==== Data shown
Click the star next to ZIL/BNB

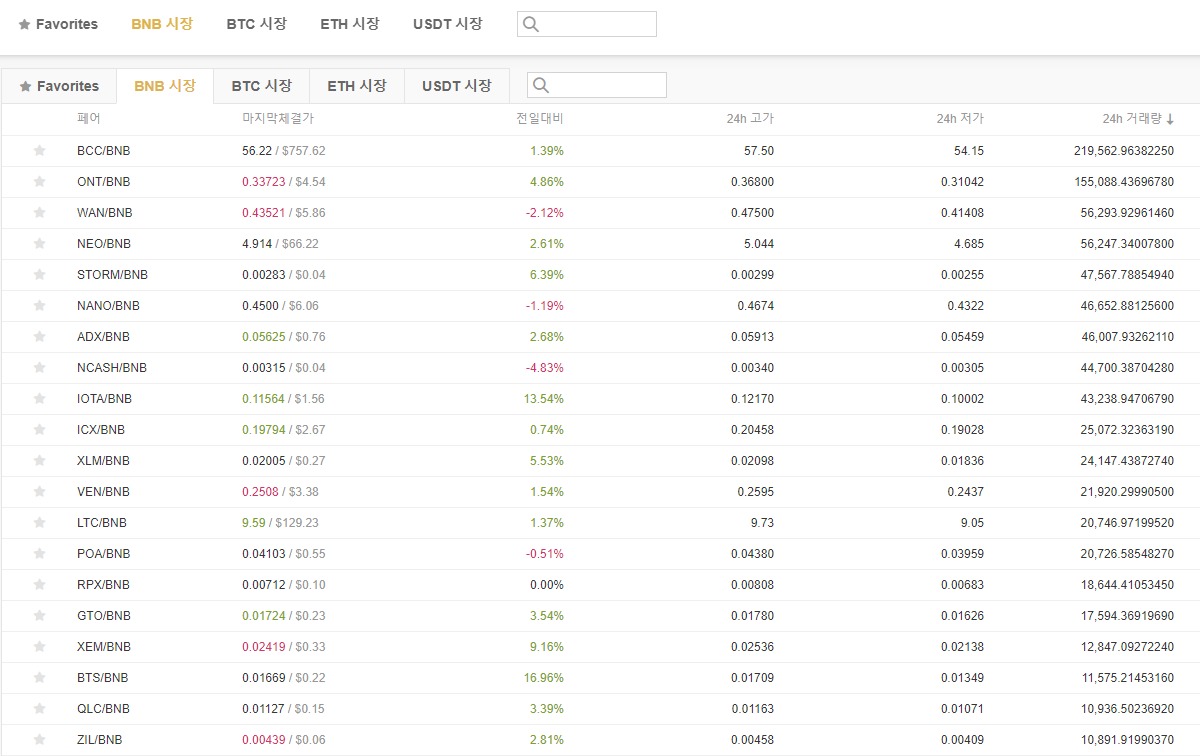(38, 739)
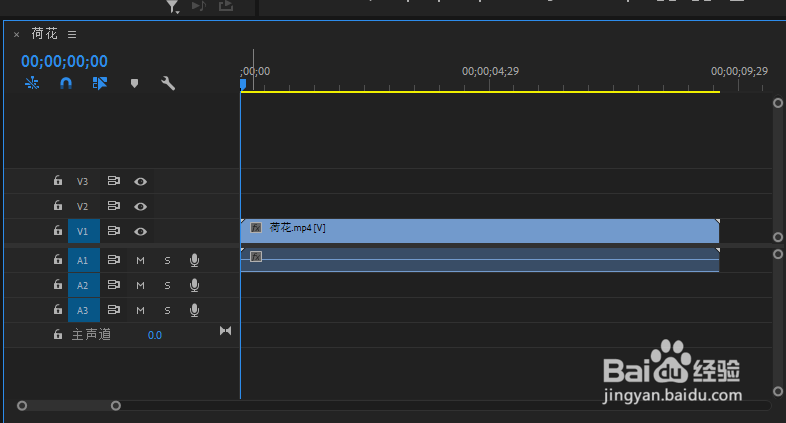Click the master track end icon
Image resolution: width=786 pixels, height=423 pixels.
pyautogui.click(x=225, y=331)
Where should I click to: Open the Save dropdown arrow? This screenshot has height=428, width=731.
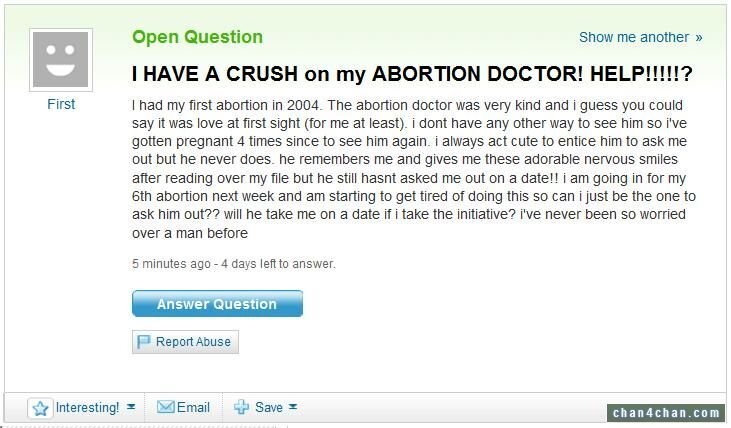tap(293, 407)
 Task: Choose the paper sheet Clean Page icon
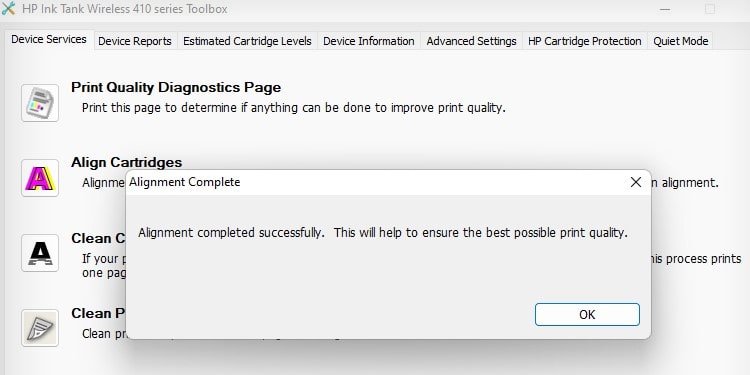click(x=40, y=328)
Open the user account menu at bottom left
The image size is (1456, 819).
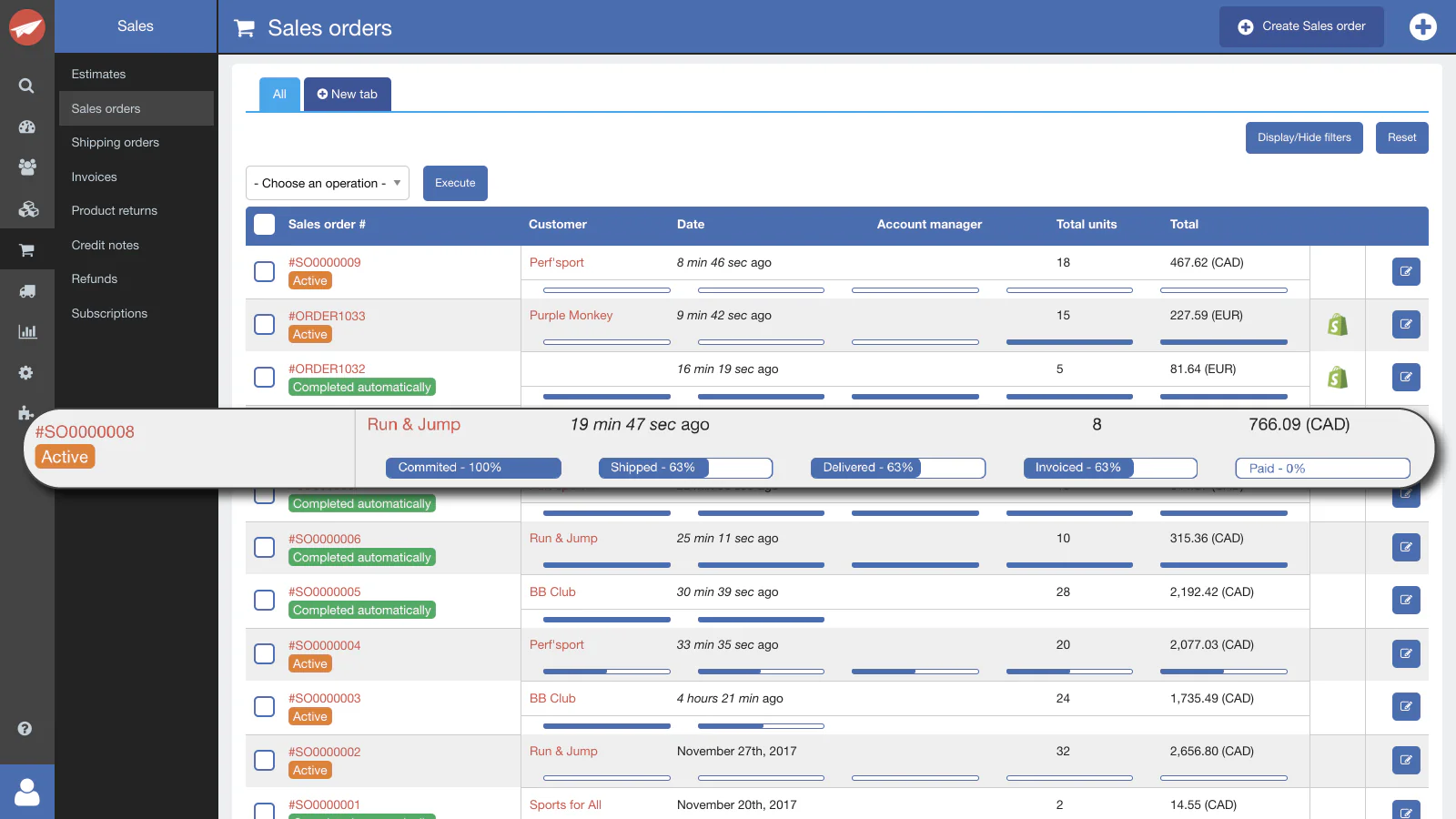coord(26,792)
========
* _Request_
Copy out word for word the lines from the one containing "Where should I" through the end of the items. Leave the pictures out of your answer.

* _Exercise solution_
Where should I click to: Open the Save dropdown arrow? This screenshot has height=428, width=731.
tap(293, 407)
 Task: Choose the paper sheet Clean Page icon
click(x=40, y=328)
Open the user account menu at bottom left
The image size is (1456, 819).
coord(26,792)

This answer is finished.